Data excerpts:
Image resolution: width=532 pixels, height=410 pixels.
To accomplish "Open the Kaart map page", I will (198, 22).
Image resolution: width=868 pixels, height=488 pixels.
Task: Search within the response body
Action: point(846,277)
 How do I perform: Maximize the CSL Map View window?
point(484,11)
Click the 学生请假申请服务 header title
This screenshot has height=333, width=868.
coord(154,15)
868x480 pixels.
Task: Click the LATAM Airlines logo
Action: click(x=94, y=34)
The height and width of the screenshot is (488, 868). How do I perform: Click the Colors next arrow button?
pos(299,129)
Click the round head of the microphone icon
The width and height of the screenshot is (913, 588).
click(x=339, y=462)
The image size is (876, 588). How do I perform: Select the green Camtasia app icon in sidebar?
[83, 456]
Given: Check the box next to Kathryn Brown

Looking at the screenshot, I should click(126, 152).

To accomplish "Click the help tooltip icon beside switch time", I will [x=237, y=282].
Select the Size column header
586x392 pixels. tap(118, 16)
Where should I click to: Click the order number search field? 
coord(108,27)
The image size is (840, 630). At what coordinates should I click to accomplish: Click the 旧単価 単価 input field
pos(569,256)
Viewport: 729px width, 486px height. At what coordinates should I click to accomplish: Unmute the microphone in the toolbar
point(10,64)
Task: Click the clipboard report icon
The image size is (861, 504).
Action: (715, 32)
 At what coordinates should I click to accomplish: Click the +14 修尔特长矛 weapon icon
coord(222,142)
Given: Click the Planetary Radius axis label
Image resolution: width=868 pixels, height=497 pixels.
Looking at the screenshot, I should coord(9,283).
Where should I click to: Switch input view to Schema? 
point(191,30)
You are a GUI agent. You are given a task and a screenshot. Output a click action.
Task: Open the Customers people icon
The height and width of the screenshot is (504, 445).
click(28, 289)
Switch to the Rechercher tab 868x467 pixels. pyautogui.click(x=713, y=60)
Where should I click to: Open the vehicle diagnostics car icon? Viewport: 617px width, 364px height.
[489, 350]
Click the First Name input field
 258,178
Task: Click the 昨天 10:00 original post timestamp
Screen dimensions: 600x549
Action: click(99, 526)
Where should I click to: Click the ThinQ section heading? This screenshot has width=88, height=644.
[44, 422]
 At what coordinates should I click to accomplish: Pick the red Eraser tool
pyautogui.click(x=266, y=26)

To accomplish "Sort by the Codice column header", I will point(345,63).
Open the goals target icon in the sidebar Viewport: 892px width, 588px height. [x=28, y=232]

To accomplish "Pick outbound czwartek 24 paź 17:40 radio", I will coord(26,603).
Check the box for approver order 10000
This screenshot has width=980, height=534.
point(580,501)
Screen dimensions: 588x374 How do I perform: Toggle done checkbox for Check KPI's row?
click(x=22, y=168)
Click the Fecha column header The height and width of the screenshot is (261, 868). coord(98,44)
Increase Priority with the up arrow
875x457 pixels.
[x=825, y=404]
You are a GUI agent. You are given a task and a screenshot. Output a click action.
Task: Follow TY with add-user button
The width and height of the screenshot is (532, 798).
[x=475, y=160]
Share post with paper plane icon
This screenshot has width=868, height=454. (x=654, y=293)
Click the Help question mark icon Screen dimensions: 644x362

Problem requirements: With no words changed, transcribe the records above.

Answer for this exercise:
Image resolution: width=532 pixels, height=410 pixels.
To accomplish "Open the Kaart map page", I will (198, 22).
Image resolution: width=868 pixels, height=488 pixels.
Task: Search within the response body
Action: point(846,277)
 How do I perform: Maximize the CSL Map View window?
point(484,11)
Click the 学生请假申请服务 header title
This screenshot has height=333, width=868.
coord(154,15)
868x480 pixels.
Task: Click the LATAM Airlines logo
Action: click(x=94, y=34)
The height and width of the screenshot is (488, 868). How do I perform: Click the Colors next arrow button?
pos(299,129)
Click the round head of the microphone icon
The width and height of the screenshot is (913, 588).
click(x=339, y=462)
The image size is (876, 588). How do I perform: Select the green Camtasia app icon in sidebar?
[83, 456]
Given: Check the box next to Kathryn Brown

Looking at the screenshot, I should click(126, 152).

To accomplish "Click the help tooltip icon beside switch time", I will [x=237, y=282].
Select the Size column header
586x392 pixels. tap(118, 16)
Where should I click to: Click the order number search field? 
coord(108,27)
The image size is (840, 630). At what coordinates should I click to accomplish: Click the 旧単価 単価 input field
pos(569,256)
Viewport: 729px width, 486px height. At what coordinates should I click to accomplish: Unmute the microphone in the toolbar
point(10,64)
Task: Click the clipboard report icon
The image size is (861, 504).
Action: (715, 32)
 At what coordinates should I click to accomplish: Click the +14 修尔特长矛 weapon icon
coord(222,142)
Given: Click the Planetary Radius axis label
Image resolution: width=868 pixels, height=497 pixels.
Looking at the screenshot, I should coord(9,283).
Where should I click to: Switch input view to Schema? 
point(191,30)
You are a GUI agent. You are given a task and a screenshot. Output a click action.
Task: Open the Customers people icon
The height and width of the screenshot is (504, 445).
click(28, 289)
Switch to the Rechercher tab 868x467 pixels. pyautogui.click(x=713, y=60)
Where should I click to: Open the vehicle diagnostics car icon? Viewport: 617px width, 364px height.
[489, 350]
Click the First Name input field
 258,178
Task: Click the 昨天 10:00 original post timestamp
Screen dimensions: 600x549
Action: click(99, 526)
Where should I click to: Click the ThinQ section heading? This screenshot has width=88, height=644.
[44, 422]
 At what coordinates should I click to accomplish: Pick the red Eraser tool
pyautogui.click(x=266, y=26)

To accomplish "Sort by the Codice column header", I will point(345,63).
Open the goals target icon in the sidebar Viewport: 892px width, 588px height. [x=28, y=232]

To accomplish "Pick outbound czwartek 24 paź 17:40 radio", I will coord(26,603).
Check the box for approver order 10000
This screenshot has width=980, height=534.
point(580,501)
Screen dimensions: 588x374 How do I perform: Toggle done checkbox for Check KPI's row?
click(x=22, y=168)
Click the Fecha column header The height and width of the screenshot is (261, 868). coord(98,44)
Increase Priority with the up arrow
875x457 pixels.
[x=825, y=404]
You are a GUI agent. You are given a task and a screenshot. Output a click action.
Task: Follow TY with add-user button
The width and height of the screenshot is (532, 798).
[x=475, y=160]
Share post with paper plane icon
This screenshot has width=868, height=454. (x=654, y=293)
Click the Help question mark icon Screen dimensions: 644x362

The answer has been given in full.